Supplied text:
A GRAVE ALTERNATIVE.

Is it too much to say that the alternative has come to be this: Was our Lord Himself right or very gravely wrong about the nature of Scripture? Did the Spirit of Pentecost guide the Apostles into all truth, or leave them under a vast illusion in this central matter of their witness? "Do not follow this Book, young men; follow Christ": so said a speaker of high Christian reputation, holding up a Bible, before a great gathering in America, not long ago. But what does this mean? Christ carries the Book in His hand; if you follow Him you must follow it. If you decline to follow the Book, your following Him is a following—so far as at present you agree with Him, and not further.

WITNESSES FOR SCRIPTURE.

Meantime, what are some facts of the case, facts not nearly so well remembered now as they should be? One comprehensive fact is that the testimony of nature and of history goes, as a whole, to affirm the veracity of the Scripture records, and to do so more and more pointedly as research advances. In a remarkable recent essay by the Duke of Argyll (Nineteenth Century, January, 1891), the growing accumulation of geological evidence for a Great Flood, affecting at least the northern hemisphere, and falling within the human period, is forcibly set out by a master hand. In the same paper is indicated the fast-gathering evidence, now digging up month by month from the soil of Palestine, to the accuracy of the picture of Canaan drawn in the Pentateuch and Joshua. The Ordnance Survey of Sinai has amply shown that the geology of the peninsula confirms down to minute details the record in Exodus.[4] And now the Oxford Arabic Professor is making it, at the least, extremely likely that the Hebrew written two centuries before Christ was more modern by many generations than that presented by the Book of Daniel.[5]

[4] See Sir J. Dawson: Modern Science in Bible Lands, "The Topography of the Exodus."

[5] See Margoliouth: The Place of Ecclesiasticus in Semitic Literature.

What is required:
In the supplied text, what does the Ordnance Survey of Sinai show about the geology of the peninsula? Rely only on the supplied text when answering.

Given material:
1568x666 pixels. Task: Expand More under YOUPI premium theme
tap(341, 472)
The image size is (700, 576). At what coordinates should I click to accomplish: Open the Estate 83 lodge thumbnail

Result below:
It shows that the geology of the peninsula confirms the record in Exodus down to minute details.